Vendors should understand the services portion of the MSSP equation. For MSSP customers, security is one part of a larger business model. For MSSPs, security is the business model. A vendor should discuss its technologies in ways that align with MSSP business and revenue objectives. Some terms to look for include:
- Time-to-revenue: the average revenue per unit (ARPU) the MSSP needs to generate to turn a profit from a new offering
- Best practices: ability to bring a consistent set of security policies and practices to all customer cloud deployments
- Offer lifecycle: knowledge of the closed loop process that includes technology discussions, proof-of-concept and validation phase, trials with early adopters and pilot projects, and production
- How Do Your Services Compare to Competitors?
Ultimately, the vendor should help its customer achieve its business objectives.

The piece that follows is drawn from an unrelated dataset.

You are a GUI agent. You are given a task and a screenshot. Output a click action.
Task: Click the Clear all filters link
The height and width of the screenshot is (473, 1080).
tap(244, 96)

MSSPs evaluating vendors should consider whether they provide the following support capabilities:
- Training and assistance: training from in-house expertise to help improve MSSP staff cybersecurity skills
- Mentorship programs: programs that help MSSPs find ways to improve their services portfolios
- Offer Development: Dedicated program and individuals which have an expertise in the design, deployment and management of MSSP services
- What Are Your Technology Standards?
Finally, MSSPs need to ensure vendors take the same approach to their technology standards that they do their people. A vendor that understands the MSSP business will provide technologies that are integrated and integratable. While an integrated solution incorporates multiple tightly-connected technologies that work together, an integratable solution fits seamlessly into the overarching business technology stack.
A vendor’s technology services should be:
- Flexible: delivering an offering in multiple ways across multiple platforms
- Scalable: combining different features, like converging networking and security, to ensure future growth
When a vendor provides well-defined technology standards, it proves its commitment to MSSPs. By reducing the operational overhead per customer, the MSSP is more profitable.
How Do You Keep Your Technologies Up-to-Date?
The cybersecurity vendor acts as the MSSP’s intermediary between attackers and customers. As part of the vendor’s threat intelligence services, the MSSP should have people engaging in research.
Cybersecurity vendors should have teams actively engaged in zero-day research that support their artificial intelligence (AI) and machine learning (ML) technologies. These supporting services should include research across:
- Files and endpoint
MSSPs use cybersecurity vendors as the foundation of their services and offerings. To build successful short- and long-term business strategies, MSSPs need vendors who have best-in-class technologies supported by knowledgable people and proven processes. MSSPs must have a true relationship with their vendor so that they can provide their customers with the best services possible.